To meet all the nation’s annual electricity needs with 99.97 percent reliability, utilities would have to build 12 hours of storage plus at least twice the amount of renewable-energy generation, the study found. Or businesses could deploy slightly more wind and solar coupled with more than a month’s worth of storage. 

If 12 hours of storage goes for about $2.5 trillion, I guess the month's worth will set you back about 60 times that, or $150 trillion.  That's about 8 times the full annual GDP of the U.S. these days.  No problem!  Don't forget, by the way, that electricity is only about 40% of U.S. energy consumption, the remainder consisting of things like transportation (planes, trains and automobiles), industry, and home heating.

Back here in New York State, the official goal is to get 50% of our electricity from renewables by 2030.  Supposedly, with a few heavy-handed incentives, private investors will just build the generating facilities on their own.  A January 26 report from the Empire Center lets us know how that's going:

Renewable energy companies aren’t building the windmills and solar panels Governor Andrew Cuomo hoped for when he pledged in 2015 to have 50 percent of the state’s electricity come from renewables by 2030.

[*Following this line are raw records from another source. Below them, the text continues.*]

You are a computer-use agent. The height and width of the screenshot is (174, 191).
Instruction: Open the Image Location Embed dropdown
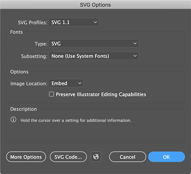66,83
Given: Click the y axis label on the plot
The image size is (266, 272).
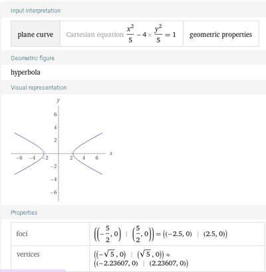Looking at the screenshot, I should tap(59, 100).
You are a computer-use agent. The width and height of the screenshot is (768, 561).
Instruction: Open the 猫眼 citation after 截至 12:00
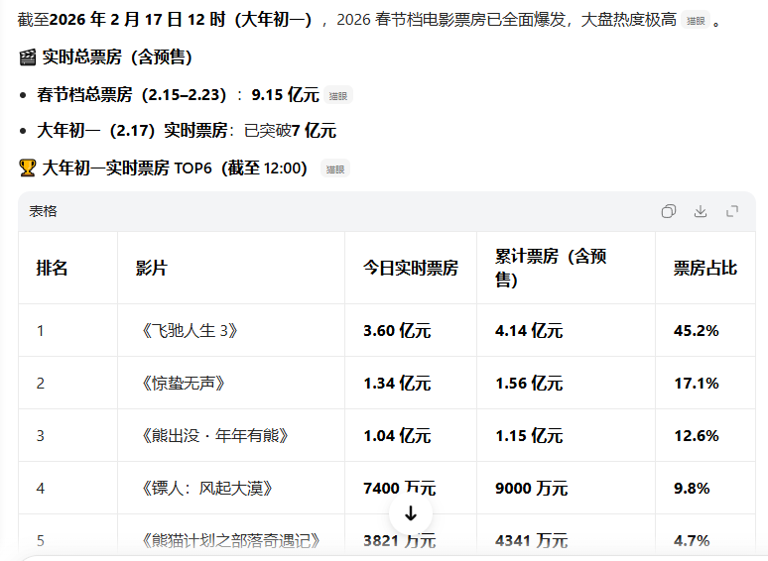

I guess we shouldn't be too surprised about that.  So what's the solution?

The state will build them itself.  Part GG of Cuomo’s proposed Transportation and Economic Development (TED) Article VII budget bill would let the state Power Authority . . .  “finance, plan, design, engineer, acquire, construct, operate or manage” renewable energy projects, defined as “solar power, wind power, hydroelectric, and any other generation resource authorized by any renewable energy standard adopted by the state for the purpose of implementing any state clean energy standard.”

Yes, it's the strategy of just building lots of new solar and wind facilities -- at taxpayer expense of course -- and assuming that they will all turn into a workable 24/7 system.  You would be very safe to bet against this.